» What to work on:
I would like you to transcribe all of the data exactly.

(Beginning of Records for the exercise)

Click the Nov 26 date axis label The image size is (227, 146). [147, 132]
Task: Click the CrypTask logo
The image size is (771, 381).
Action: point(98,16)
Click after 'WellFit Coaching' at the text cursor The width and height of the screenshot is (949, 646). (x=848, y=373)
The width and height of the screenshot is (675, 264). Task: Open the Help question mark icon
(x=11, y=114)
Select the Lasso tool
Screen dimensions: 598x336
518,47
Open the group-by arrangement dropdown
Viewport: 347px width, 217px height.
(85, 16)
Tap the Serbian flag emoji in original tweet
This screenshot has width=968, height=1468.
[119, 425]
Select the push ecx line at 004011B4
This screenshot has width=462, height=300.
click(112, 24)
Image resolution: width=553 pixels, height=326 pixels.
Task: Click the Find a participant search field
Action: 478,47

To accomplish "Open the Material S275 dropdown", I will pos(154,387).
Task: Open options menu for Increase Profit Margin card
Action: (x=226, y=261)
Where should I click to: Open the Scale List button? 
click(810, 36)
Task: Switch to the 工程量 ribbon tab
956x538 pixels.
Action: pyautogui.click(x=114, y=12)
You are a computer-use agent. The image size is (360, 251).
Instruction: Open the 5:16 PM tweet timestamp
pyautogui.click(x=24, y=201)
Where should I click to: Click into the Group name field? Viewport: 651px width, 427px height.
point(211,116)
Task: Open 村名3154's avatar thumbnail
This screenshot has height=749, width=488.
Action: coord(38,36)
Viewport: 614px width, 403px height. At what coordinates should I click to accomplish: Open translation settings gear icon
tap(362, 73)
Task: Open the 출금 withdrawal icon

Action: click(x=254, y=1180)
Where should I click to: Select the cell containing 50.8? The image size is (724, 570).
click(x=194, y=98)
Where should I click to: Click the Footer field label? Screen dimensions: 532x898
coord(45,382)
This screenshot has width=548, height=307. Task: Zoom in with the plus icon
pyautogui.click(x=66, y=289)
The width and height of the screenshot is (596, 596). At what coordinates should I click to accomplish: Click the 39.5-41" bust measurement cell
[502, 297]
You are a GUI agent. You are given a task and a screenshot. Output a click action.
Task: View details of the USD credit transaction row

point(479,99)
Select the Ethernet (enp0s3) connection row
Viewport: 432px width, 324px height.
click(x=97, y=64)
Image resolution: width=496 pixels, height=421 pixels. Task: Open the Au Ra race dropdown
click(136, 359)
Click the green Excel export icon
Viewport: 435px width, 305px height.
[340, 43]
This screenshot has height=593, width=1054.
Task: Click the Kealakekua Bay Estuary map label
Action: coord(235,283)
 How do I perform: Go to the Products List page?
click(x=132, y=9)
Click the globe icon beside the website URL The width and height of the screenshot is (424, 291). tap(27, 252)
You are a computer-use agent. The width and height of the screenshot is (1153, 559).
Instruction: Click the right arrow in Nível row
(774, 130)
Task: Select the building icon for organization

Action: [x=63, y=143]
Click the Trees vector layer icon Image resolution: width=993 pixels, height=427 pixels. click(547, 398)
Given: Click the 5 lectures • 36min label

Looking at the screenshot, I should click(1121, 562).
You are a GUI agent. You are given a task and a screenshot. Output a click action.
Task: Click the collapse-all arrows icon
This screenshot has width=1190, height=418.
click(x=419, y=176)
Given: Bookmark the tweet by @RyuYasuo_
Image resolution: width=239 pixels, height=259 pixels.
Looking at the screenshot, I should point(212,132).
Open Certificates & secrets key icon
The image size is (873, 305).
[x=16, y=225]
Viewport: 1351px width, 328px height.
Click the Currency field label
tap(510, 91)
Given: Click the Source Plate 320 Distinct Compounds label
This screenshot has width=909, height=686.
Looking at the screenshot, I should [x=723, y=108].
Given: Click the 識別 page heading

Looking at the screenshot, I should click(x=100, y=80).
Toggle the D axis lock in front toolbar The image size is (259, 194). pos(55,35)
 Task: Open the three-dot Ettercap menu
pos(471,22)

(End of Records for the exercise)

» The completed task:
Click the Nov 26 date axis label The image size is (227, 146). [147, 132]
Task: Click the CrypTask logo
The image size is (771, 381).
Action: point(98,16)
Click after 'WellFit Coaching' at the text cursor The width and height of the screenshot is (949, 646). (x=848, y=373)
The width and height of the screenshot is (675, 264). Task: Open the Help question mark icon
(x=11, y=114)
Select the Lasso tool
Screen dimensions: 598x336
518,47
Open the group-by arrangement dropdown
Viewport: 347px width, 217px height.
(85, 16)
Tap the Serbian flag emoji in original tweet
This screenshot has width=968, height=1468.
[119, 425]
Select the push ecx line at 004011B4
This screenshot has width=462, height=300.
click(112, 24)
Image resolution: width=553 pixels, height=326 pixels.
Task: Click the Find a participant search field
Action: 478,47

To accomplish "Open the Material S275 dropdown", I will pos(154,387).
Task: Open options menu for Increase Profit Margin card
Action: (x=226, y=261)
Where should I click to: Open the Scale List button? 
click(810, 36)
Task: Switch to the 工程量 ribbon tab
956x538 pixels.
Action: pyautogui.click(x=114, y=12)
You are a computer-use agent. The image size is (360, 251).
Instruction: Open the 5:16 PM tweet timestamp
pyautogui.click(x=24, y=201)
Where should I click to: Click into the Group name field? Viewport: 651px width, 427px height.
point(211,116)
Task: Open 村名3154's avatar thumbnail
This screenshot has height=749, width=488.
Action: coord(38,36)
Viewport: 614px width, 403px height. At what coordinates should I click to accomplish: Open translation settings gear icon
tap(362, 73)
Task: Open the 출금 withdrawal icon

Action: click(x=254, y=1180)
Where should I click to: Select the cell containing 50.8? The image size is (724, 570).
click(x=194, y=98)
Where should I click to: Click the Footer field label? Screen dimensions: 532x898
coord(45,382)
This screenshot has width=548, height=307. Task: Zoom in with the plus icon
pyautogui.click(x=66, y=289)
The width and height of the screenshot is (596, 596). At what coordinates should I click to accomplish: Click the 39.5-41" bust measurement cell
[502, 297]
You are a GUI agent. You are given a task and a screenshot. Output a click action.
Task: View details of the USD credit transaction row

point(479,99)
Select the Ethernet (enp0s3) connection row
Viewport: 432px width, 324px height.
click(x=97, y=64)
Image resolution: width=496 pixels, height=421 pixels. Task: Open the Au Ra race dropdown
click(136, 359)
Click the green Excel export icon
Viewport: 435px width, 305px height.
[340, 43]
This screenshot has height=593, width=1054.
Task: Click the Kealakekua Bay Estuary map label
Action: coord(235,283)
 How do I perform: Go to the Products List page?
click(x=132, y=9)
Click the globe icon beside the website URL The width and height of the screenshot is (424, 291). tap(27, 252)
You are a computer-use agent. The width and height of the screenshot is (1153, 559).
Instruction: Click the right arrow in Nível row
(774, 130)
Task: Select the building icon for organization

Action: [x=63, y=143]
Click the Trees vector layer icon Image resolution: width=993 pixels, height=427 pixels. click(547, 398)
Given: Click the 5 lectures • 36min label

Looking at the screenshot, I should click(1121, 562).
You are a GUI agent. You are given a task and a screenshot. Output a click action.
Task: Click the collapse-all arrows icon
This screenshot has width=1190, height=418.
click(x=419, y=176)
Given: Bookmark the tweet by @RyuYasuo_
Image resolution: width=239 pixels, height=259 pixels.
Looking at the screenshot, I should point(212,132).
Open Certificates & secrets key icon
The image size is (873, 305).
[x=16, y=225]
Viewport: 1351px width, 328px height.
Click the Currency field label
tap(510, 91)
Given: Click the Source Plate 320 Distinct Compounds label
This screenshot has width=909, height=686.
Looking at the screenshot, I should [x=723, y=108].
Given: Click the 識別 page heading

Looking at the screenshot, I should click(x=100, y=80).
Toggle the D axis lock in front toolbar The image size is (259, 194). pos(55,35)
 Task: Open the three-dot Ettercap menu
pos(471,22)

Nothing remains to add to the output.